• SUPPLIED MATERIAL
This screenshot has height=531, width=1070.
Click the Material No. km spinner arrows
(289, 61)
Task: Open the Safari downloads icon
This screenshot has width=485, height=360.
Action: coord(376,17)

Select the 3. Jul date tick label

...

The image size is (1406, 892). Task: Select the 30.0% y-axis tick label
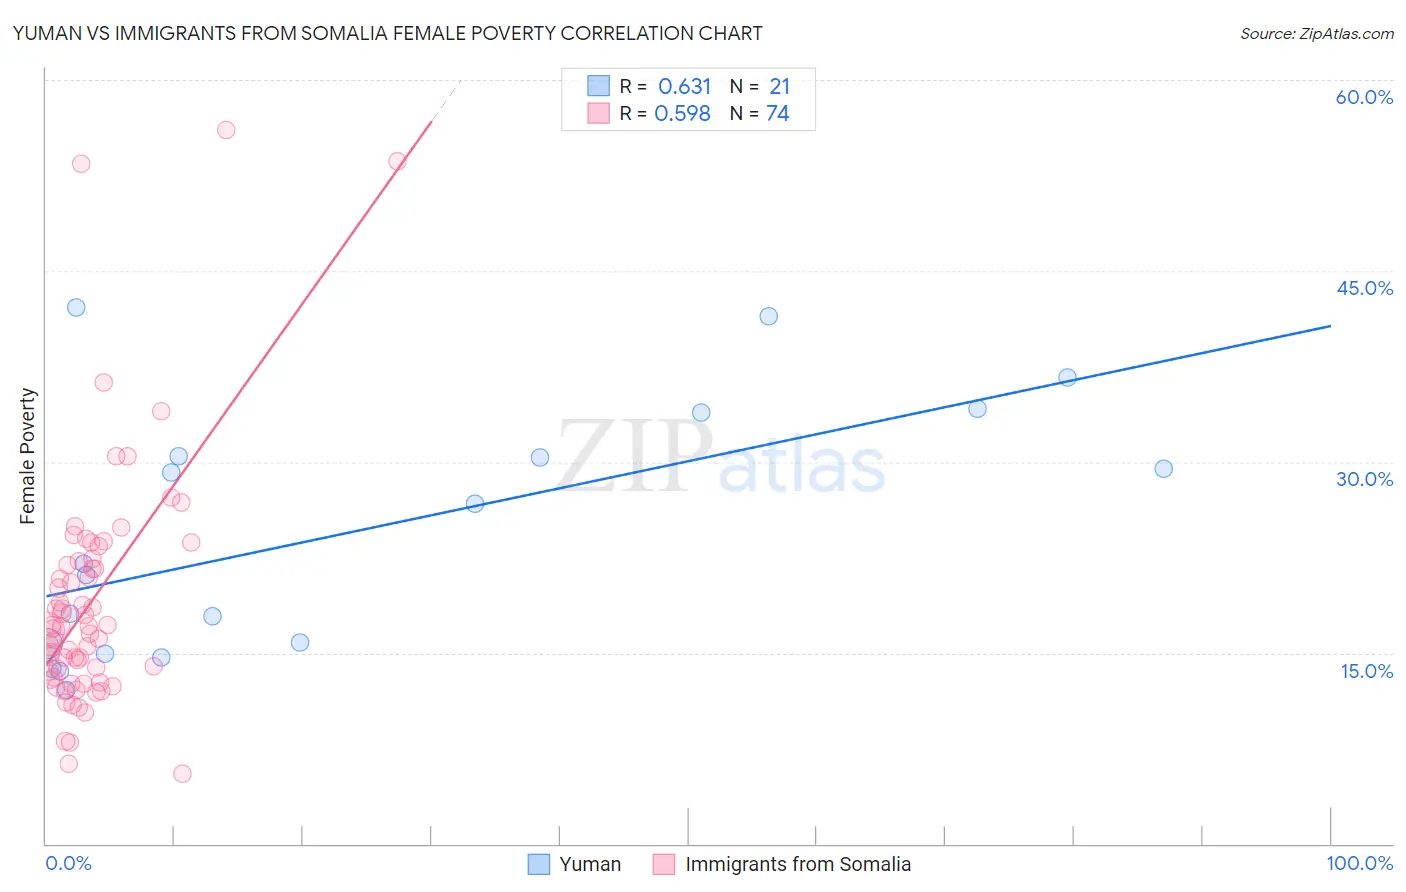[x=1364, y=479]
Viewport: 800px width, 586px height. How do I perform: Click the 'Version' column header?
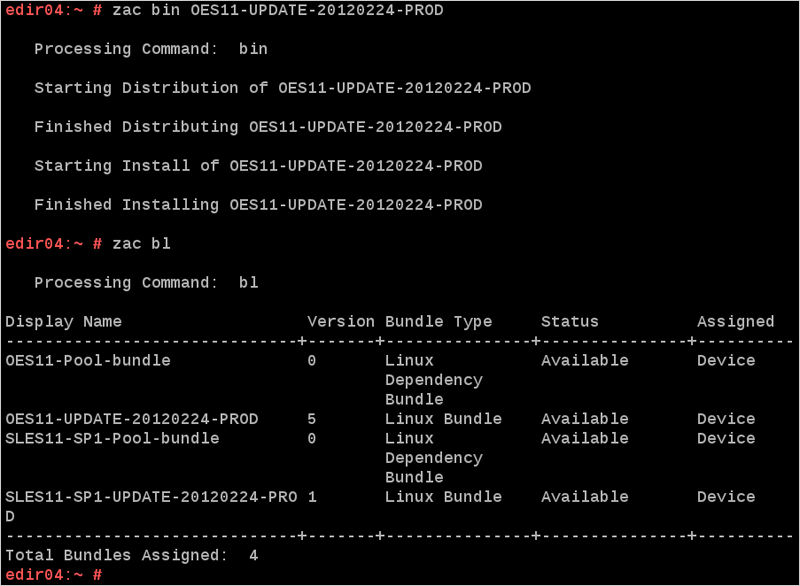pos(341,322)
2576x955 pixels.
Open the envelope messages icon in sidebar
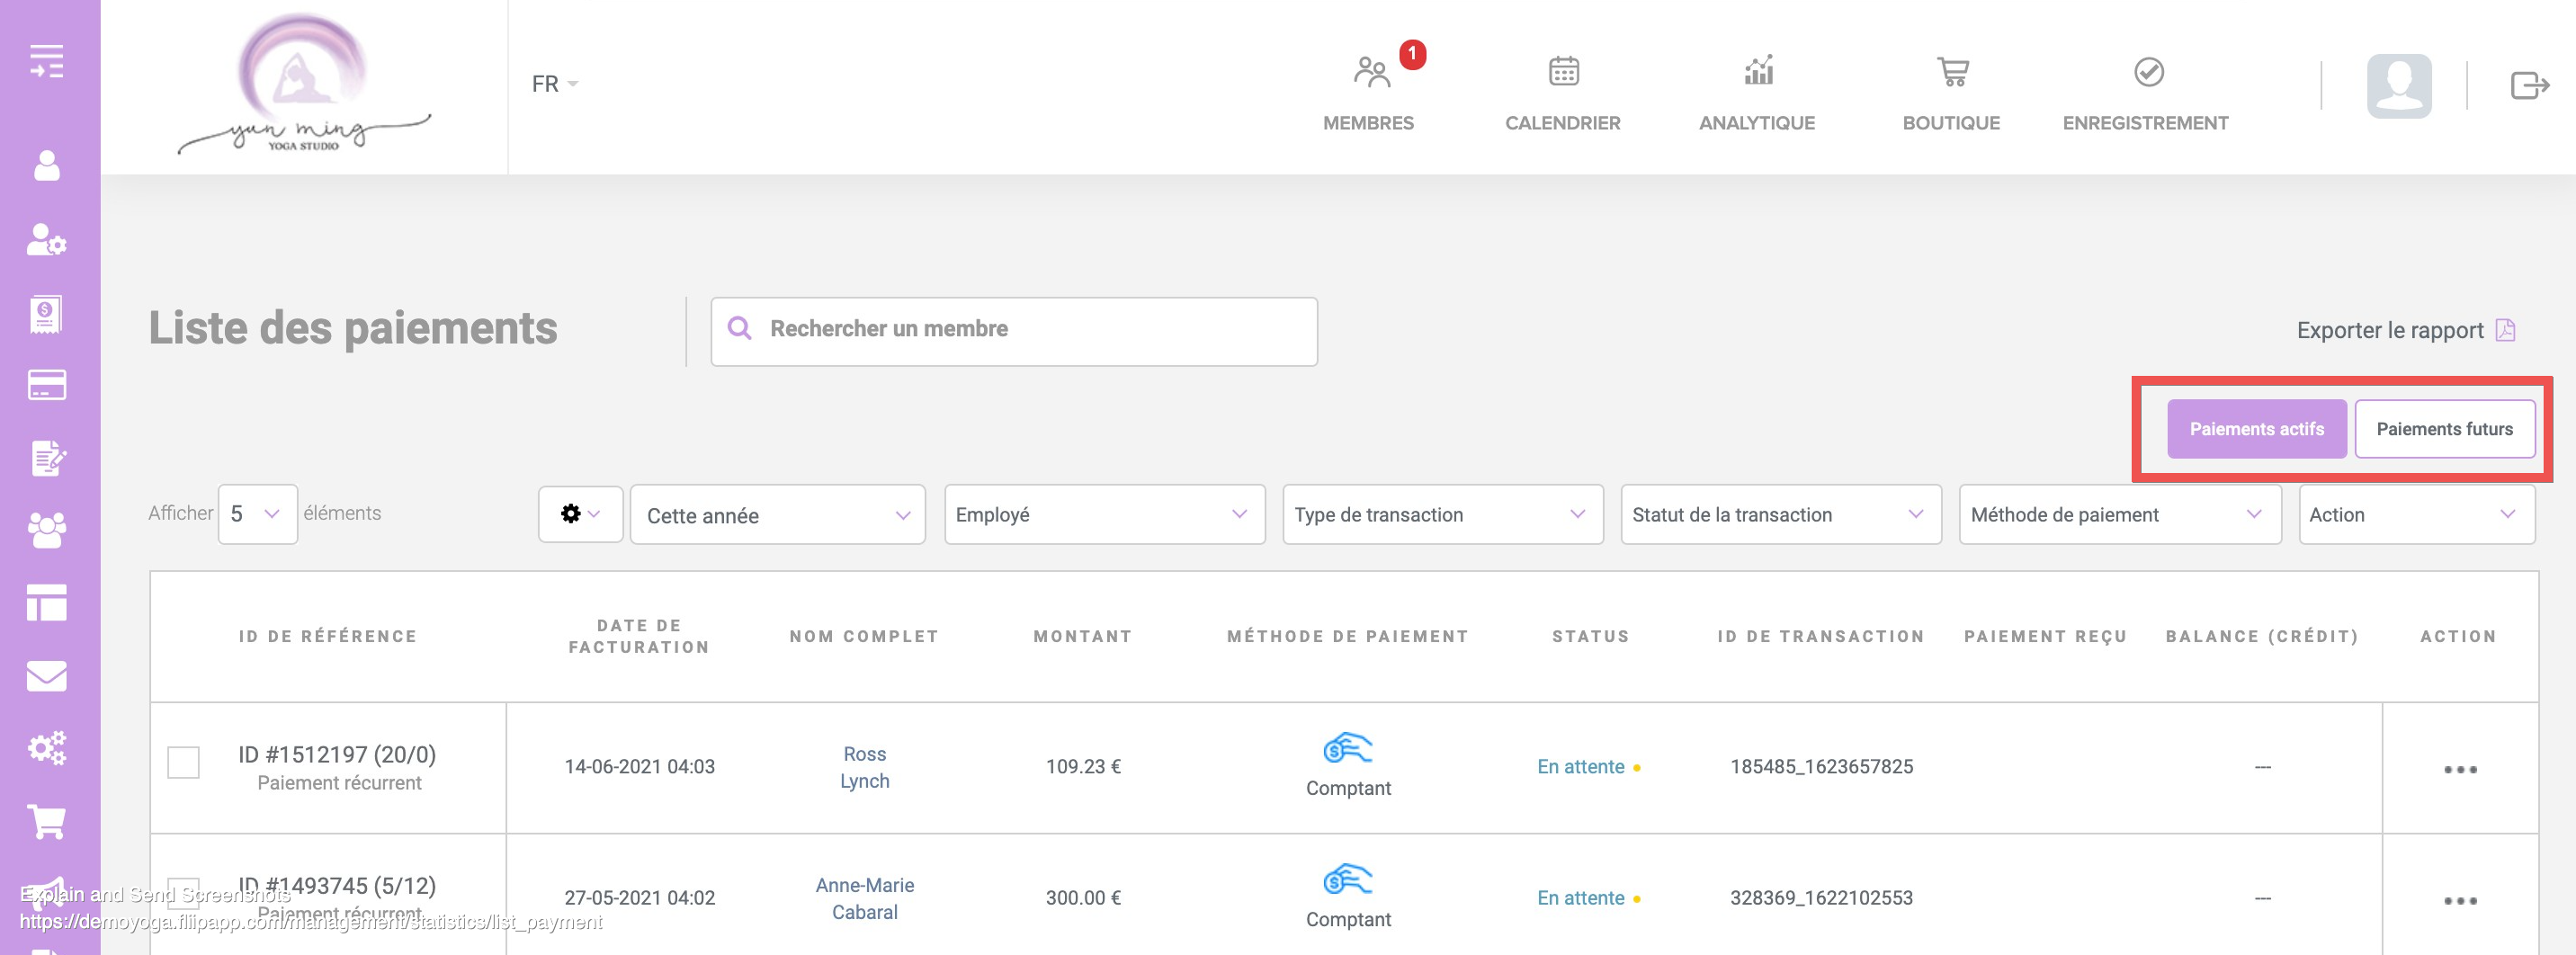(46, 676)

• YOUR OBJECTIVE
The range runs from the line with "This screenshot has width=485, height=360." up to and including the line with "Select the 3. Jul date tick label" in the listing above; please write out exactly those lines and nothing more.

• OUTPUT BELOW
This screenshot has width=485, height=360.
Action: coord(376,17)

Select the 3. Jul date tick label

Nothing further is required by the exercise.